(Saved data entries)
Start of Block

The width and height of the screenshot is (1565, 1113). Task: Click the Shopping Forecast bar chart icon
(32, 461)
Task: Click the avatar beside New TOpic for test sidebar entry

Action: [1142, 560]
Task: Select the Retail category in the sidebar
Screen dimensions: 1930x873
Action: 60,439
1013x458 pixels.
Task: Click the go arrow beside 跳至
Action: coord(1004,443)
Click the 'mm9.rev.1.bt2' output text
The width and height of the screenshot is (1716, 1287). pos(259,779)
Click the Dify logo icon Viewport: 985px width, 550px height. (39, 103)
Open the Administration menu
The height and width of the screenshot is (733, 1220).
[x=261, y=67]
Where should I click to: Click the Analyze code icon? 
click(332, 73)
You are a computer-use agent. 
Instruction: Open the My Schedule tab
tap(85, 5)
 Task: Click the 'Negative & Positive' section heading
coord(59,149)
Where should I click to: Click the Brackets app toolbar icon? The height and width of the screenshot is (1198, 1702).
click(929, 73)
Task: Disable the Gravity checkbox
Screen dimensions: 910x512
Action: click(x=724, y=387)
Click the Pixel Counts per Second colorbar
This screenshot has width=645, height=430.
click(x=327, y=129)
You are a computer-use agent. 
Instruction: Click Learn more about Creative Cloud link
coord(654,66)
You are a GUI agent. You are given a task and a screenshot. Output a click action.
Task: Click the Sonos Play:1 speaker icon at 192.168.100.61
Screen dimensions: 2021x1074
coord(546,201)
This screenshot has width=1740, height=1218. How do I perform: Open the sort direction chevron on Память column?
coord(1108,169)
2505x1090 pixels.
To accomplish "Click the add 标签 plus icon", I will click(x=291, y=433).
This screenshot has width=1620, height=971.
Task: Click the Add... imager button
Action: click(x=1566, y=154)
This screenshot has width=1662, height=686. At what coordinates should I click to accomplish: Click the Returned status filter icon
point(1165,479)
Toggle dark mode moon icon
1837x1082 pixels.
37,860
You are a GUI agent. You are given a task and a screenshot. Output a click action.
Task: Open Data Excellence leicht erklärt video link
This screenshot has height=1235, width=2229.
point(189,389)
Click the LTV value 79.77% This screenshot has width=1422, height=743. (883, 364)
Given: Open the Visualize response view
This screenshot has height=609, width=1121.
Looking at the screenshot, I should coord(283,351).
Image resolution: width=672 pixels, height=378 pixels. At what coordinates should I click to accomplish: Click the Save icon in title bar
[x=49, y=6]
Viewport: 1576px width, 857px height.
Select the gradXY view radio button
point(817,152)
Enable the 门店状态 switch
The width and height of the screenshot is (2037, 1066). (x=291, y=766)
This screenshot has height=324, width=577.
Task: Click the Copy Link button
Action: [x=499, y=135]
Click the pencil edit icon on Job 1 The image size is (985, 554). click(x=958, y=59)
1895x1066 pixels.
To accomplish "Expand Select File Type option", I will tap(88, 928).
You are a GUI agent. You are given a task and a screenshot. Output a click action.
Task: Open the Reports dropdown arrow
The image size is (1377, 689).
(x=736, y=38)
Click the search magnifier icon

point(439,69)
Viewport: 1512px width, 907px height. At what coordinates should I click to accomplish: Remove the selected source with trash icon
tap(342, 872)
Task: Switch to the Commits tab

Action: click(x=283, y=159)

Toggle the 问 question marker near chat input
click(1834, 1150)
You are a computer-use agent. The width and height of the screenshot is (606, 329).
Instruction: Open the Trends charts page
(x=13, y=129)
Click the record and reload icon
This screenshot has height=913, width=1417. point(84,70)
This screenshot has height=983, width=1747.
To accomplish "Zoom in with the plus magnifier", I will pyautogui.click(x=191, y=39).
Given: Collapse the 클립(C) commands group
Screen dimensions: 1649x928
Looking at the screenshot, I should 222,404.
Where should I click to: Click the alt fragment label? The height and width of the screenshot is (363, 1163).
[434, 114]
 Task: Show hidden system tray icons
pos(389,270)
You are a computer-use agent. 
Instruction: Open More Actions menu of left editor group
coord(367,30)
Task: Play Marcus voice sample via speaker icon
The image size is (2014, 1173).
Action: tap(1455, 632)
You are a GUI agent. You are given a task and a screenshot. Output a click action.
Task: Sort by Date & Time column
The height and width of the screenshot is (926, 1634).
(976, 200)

End of Block

Problem details>
Look over the data and work out how many lines include the word "Play"; reply with the number only.

Worked solution>
2